> [WHAT YOU SHOULD DO]
In the passage on federal pleading standards below, what does the plausibility standard require a complaint to allege?

Fowler, 578 F.3d at 210-11.

As the Court of Appeals has observed:

The Supreme Court in Twombly set forth the “plausibility” standard for overcoming a motion to dismiss and refined this approach in Iqbal. The plausibility standard requires the complaint to allege “enough facts to state a claim to relief that is plausible on its face.” Twombly, 550 U.S. at 570, 127 S.Ct. 1955. A complaint satisfies the plausibility standard when the factual pleadings “allow[ ] the court to draw the reasonable inference that the defendant is liable for the misconduct alleged.” Iqbal, 129 S.Ct. at 1949 (citing Twombly, 550 U.S. at 556, 127 S.Ct. 1955). This standard requires showing “more than a sheer possibility that the defendant has acted unlawfully.” Id. A complaint which pleads facts “merely consistent with” the defendant's liability, [ ] “stops short of the line between possibility and plausibility of ‘entitlement of relief.' ”
Burtch v. Milberg Factors, Inc., 662 F.3d 212, 220-21 (3d Cir. 2011), cert. denied, 132 S.Ct. 1861 (2012).

In practice, consideration of the legal sufficiency of a complaint entails a three-step analysis:

First, the court must “tak[e] note of the elements the plaintiff must plead to state a claim.” Iqbal, 129 S.Ct. at 1947. Second, the court should identify allegations that, “because they are no more than conclusions, are not entitled to the assumption of truth.” (Id., at 1950.) Finally, “where there are well-pleaded factual allegations, a court should assume their veracity and then determine whether they plausibly give rise to an entitlement for relief.”
Santiago v. Warminster Twp., 629 F.3d 121, 130 (3d Cir. 2010) (quoting Iqbal, 129 S.Ct. at 1950).

> [SOURCE EXCERPT]
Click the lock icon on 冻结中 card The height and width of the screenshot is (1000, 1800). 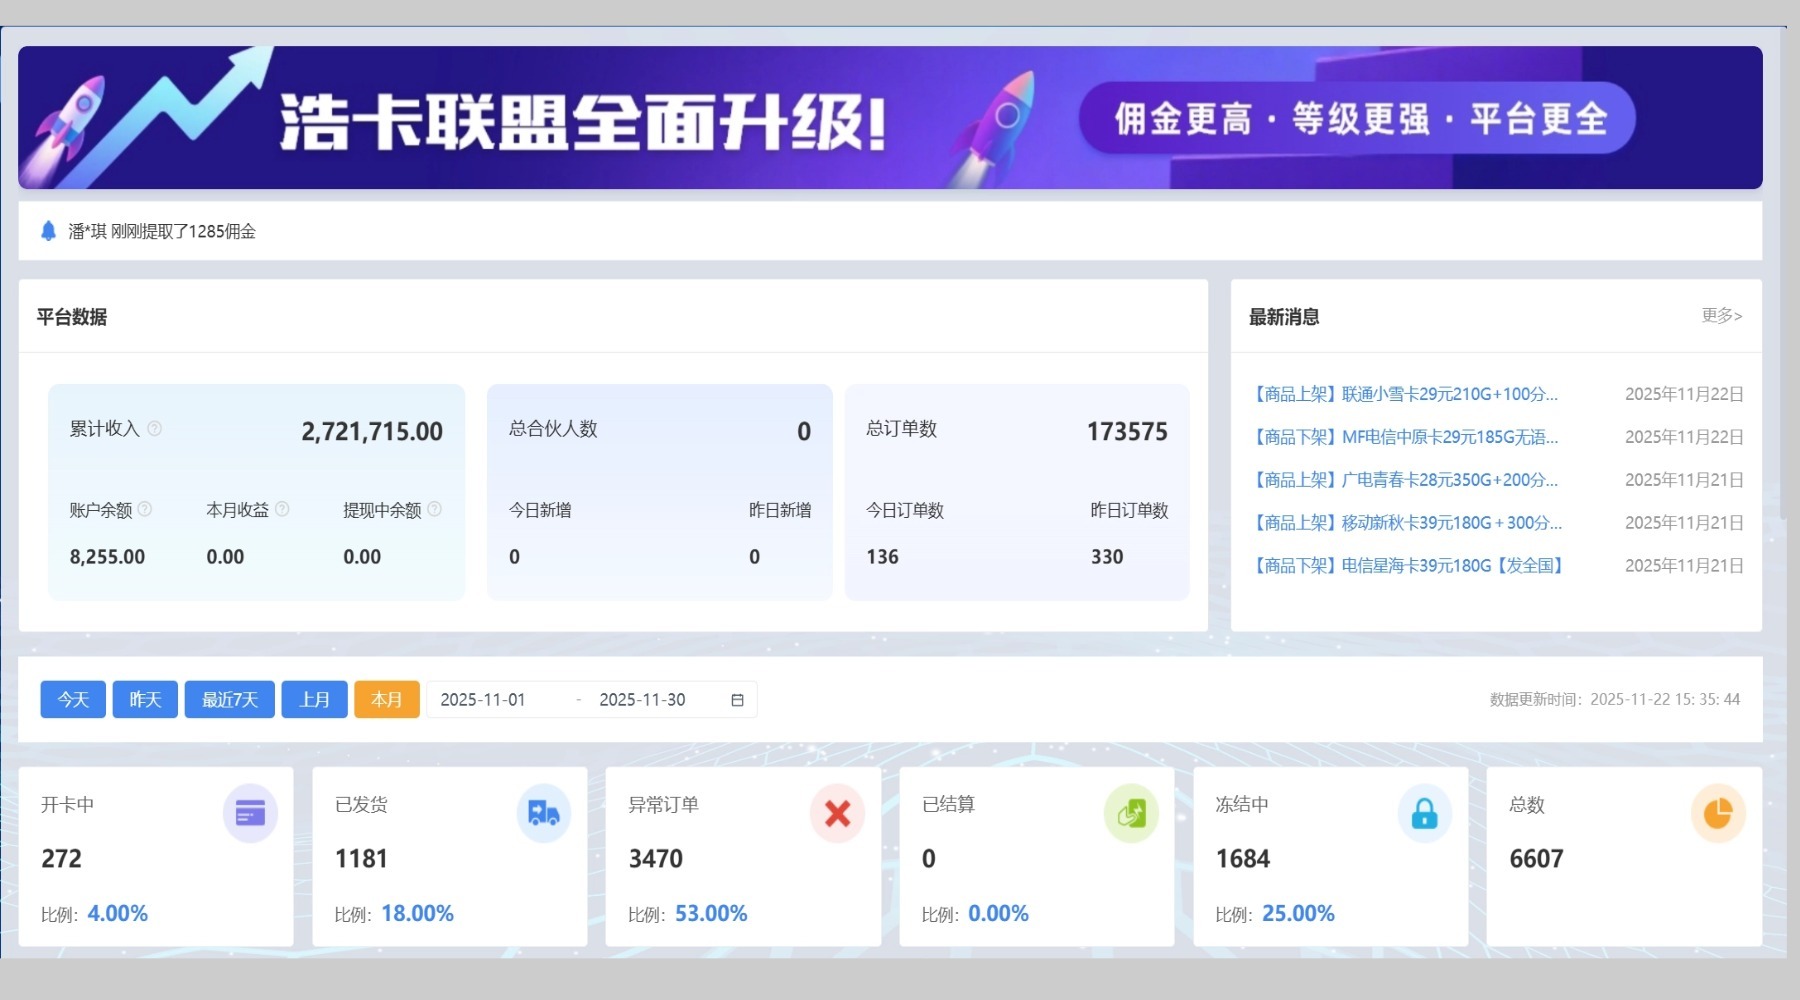click(x=1424, y=813)
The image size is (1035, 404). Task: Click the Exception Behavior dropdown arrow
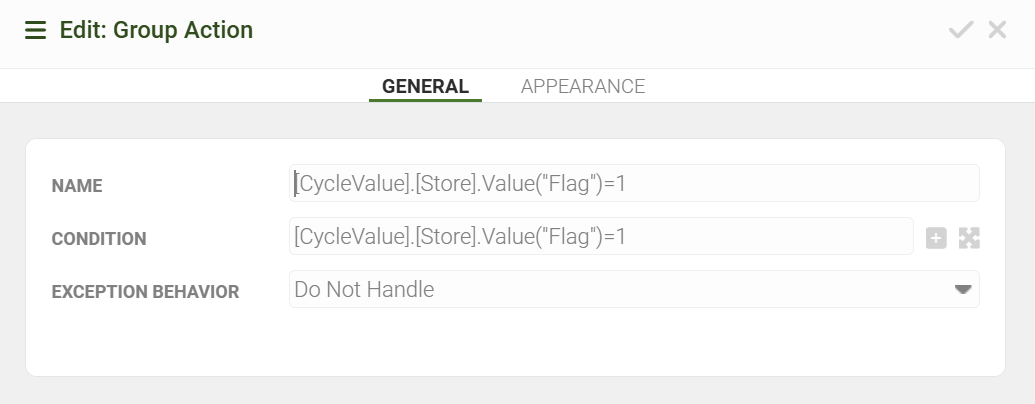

> [SOLUTION TO THIS PROBLEM]
Enough facts to state a claim to relief that is plausible on its face.